A Guide to Emerging Technologies for Large-Scale and Whole-Brain Optical Imaging of Neuronal Activity

Abstract

The mammalian brain is a densely interconnected network that consists of millions to billions of neurons. Decoding how information is represented and processed by this neural circuitry requires the ability to capture and manipulate the dynamics of large populations at high speed and high resolution over a large area of the brain. Although the use of optical approaches by the neuroscience community has rapidly increased over the past two decades, most microscopy approaches are unable to record the activity of all neurons comprising a functional network across the mammalian brain at relevant temporal and spatial resolutions. In this review, we survey the recent development in optical technologies for Ca²⁺ imaging in this regard and provide an overview of the strengths and limitations of each modality and its potential for scalability. We provide guidance from the perspective of a biological user driven by the typical biological applications and sample conditions. We also discuss the potential for future advances and synergies that could be obtained through hybrid approaches or other modalities.

Keywords: Ca2+ imaging; functional brain network; high-speed optical neuronal recording; large-scale imaging; neural circuit dynamics; volumetric imaging.

Figure 1

Overview of numerical values for the key anatomical parameters of the nervous systems /brains of traditionally used model organisms in neuroscience. The table illustrates the order of magnitude differences in neuron numbers, synapses, and brain volumes that imaging methods need to cover.
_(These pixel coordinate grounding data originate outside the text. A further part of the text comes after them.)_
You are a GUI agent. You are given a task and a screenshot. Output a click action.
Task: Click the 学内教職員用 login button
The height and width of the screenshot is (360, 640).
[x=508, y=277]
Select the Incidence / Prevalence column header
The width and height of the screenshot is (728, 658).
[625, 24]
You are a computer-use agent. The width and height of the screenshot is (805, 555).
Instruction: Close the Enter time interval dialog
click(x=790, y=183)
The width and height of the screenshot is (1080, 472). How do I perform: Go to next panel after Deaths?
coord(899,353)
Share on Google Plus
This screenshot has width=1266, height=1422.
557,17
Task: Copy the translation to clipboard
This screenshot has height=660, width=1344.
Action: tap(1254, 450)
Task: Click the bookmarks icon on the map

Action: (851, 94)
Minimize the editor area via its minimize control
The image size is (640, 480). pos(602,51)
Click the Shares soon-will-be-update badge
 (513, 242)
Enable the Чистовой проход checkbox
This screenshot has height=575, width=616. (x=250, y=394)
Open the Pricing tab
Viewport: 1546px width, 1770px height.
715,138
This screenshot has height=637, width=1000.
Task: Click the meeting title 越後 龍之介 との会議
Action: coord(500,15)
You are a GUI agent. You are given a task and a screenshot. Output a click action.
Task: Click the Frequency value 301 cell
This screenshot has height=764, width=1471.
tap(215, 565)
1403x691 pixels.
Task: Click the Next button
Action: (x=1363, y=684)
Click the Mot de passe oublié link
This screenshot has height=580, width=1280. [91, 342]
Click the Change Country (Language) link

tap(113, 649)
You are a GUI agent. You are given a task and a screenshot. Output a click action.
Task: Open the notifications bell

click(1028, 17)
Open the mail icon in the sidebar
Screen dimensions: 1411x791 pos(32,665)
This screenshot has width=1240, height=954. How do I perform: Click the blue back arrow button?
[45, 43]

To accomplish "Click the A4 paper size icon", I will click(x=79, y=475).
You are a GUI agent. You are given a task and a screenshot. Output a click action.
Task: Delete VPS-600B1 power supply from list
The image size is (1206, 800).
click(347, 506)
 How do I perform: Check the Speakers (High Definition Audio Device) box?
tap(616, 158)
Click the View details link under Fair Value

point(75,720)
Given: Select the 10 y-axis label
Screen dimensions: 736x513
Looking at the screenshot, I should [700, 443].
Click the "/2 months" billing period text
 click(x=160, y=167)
Numbers based on (White et al. 1986): C. elegans,(Naumann et al. 2010): zebrafish larvae, (Gouwens & Wilson 2009, Rein et al. 2002): drosophila,(Herculano-Houzel et al. 2006, Howarth et al.2012, Kovacevic 2004, Simpson 2009): mouse, (Braitenberg & Schüz 1998, Buzsaki & Mizuseki 2014, Herculano-Houzel et al. 2006, Martin et al. 2010, Sahin et al.2001): rat, (Buzsaki & Mizuseki 2014, Herculano-Houzelet al. 2007): marmoset.

Figure 2

Illustration of imaging modalities, categorized based on the acquisition mode (fully sequential, 1D parallel, 2D parallel and 3Dparallel) and sampling strategy (unbiased /prior-based sampling). Excitation and detection is in epi-configuration from the top if not indicated otherwise. See legend for an explanation of the used symbols.

Figure 3

Overview of the categories and key imaging properties of the available techniques for functional optical imaging, and their strengths and limitations. The modalities are categorized based on the acquisition mode(fully sequential, 1D parallel, 2D parallel and 3D parallel) and sampling strategy (unbiased/prior-based sampling). The key imaging properties, acquisition speed, scattering compatibility, suitability for awake imaging(including susceptibility to motion artifacts), photodamage, optical access, and scalability of the method, are rated with ++ (best, green), + (green), 0 (yellow), − (red), −− (worst, red). Example references for the techniques are provided.

Figure 4

Overview of excitation modalities and their corresponding PSF of different imaging method: (a) Gaussian focus, (b) under-filled Gaussian focus, (c) Isotropic focus with light sculpting using temporal focusing, (d) Bessel beam generated by an annular pattern in the back aperture, (e) V-shaped PSF.

Figure 5

Selection guide for Ca²⁺ imaging techniques for different sample conditions and biological applications. Methods are categorized regarding their requirement for scattering compatibility and suitability for awake imaging which includes the susceptibility to motion artifacts. Example references for the techniques are provided.